ゴムは在庫の重圧が現実に…

 東京ゴム先限は3月5日の195円90銭で頭打ちしたあと190円台を割ったが、そうなると、今度は下値警戒から反発、先週15日には195円80銭と5日の高値にあと10銭まで迫った。

 しかし、その後は上海ゴム安を嫌気して反落するなど、引き続き小浮動場面から脱出出来ない。それでも、先週15日の上海ゴム中心限月(2018年5月限)が1万2,515元まで下げて、3月9日の安値1万2,555元を40元とはいえ下回った。この足取りは決して良いとはいえず、いつまでも、3月5日の高値1万3,185元を取れなければ、弱気筋が攻勢に出て2月9日の安値1万2,225元を取りに行く可能性もある。

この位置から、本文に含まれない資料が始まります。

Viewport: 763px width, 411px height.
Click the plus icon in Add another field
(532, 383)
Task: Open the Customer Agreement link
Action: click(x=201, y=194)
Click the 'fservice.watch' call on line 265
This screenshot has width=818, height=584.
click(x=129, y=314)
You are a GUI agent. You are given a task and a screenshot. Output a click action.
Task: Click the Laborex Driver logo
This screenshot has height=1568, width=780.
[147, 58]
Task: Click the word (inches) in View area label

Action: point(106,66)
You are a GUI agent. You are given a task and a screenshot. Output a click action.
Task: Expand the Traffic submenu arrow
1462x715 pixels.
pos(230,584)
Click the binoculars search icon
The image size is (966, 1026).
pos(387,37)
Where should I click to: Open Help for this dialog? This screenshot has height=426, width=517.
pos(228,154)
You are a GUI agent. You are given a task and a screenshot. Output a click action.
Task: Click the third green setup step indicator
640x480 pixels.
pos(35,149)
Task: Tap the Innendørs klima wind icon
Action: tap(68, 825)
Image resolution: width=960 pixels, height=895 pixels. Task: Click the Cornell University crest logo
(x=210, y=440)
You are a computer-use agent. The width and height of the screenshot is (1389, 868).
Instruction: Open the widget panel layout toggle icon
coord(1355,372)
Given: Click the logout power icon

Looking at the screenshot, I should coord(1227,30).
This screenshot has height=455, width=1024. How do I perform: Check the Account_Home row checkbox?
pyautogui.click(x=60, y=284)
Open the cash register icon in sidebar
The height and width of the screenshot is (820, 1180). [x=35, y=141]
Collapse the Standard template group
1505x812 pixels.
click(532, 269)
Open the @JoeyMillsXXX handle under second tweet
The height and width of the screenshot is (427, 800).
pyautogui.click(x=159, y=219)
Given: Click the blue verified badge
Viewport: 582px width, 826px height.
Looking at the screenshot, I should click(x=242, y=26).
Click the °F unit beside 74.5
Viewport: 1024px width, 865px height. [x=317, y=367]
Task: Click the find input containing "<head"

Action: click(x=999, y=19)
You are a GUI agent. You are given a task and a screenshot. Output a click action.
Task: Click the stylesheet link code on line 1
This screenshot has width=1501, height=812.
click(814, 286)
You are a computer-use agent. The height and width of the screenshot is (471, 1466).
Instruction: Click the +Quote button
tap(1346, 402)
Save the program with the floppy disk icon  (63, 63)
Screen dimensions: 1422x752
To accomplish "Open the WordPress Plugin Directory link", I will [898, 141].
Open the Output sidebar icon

 さて、東京ゴム先限の動きだが、当面のポイントは20~21日に開かれるFMC(米連邦公開市場委員会)での利上げ(0.25%)に加えて、年内にあと2回の利上げか、3回の利上げかによって為替相場の反応も異なってくるはずで、ゴムもそれに左右されよう。

 具体的には、①利上げ決定で一時的にドル高・円安に振れたあと、年内あと2回の利上げ見通しで再びドル安・円高に戻るのか、それとも、②利上げは織り込み済みとしながらも年内あと3回の利上げ見通しを背景にドル高・円安へと流れを変えるかによって、生ゴムの輸入コストに変化を生じ、相場もそれを反映した動きになると予想される。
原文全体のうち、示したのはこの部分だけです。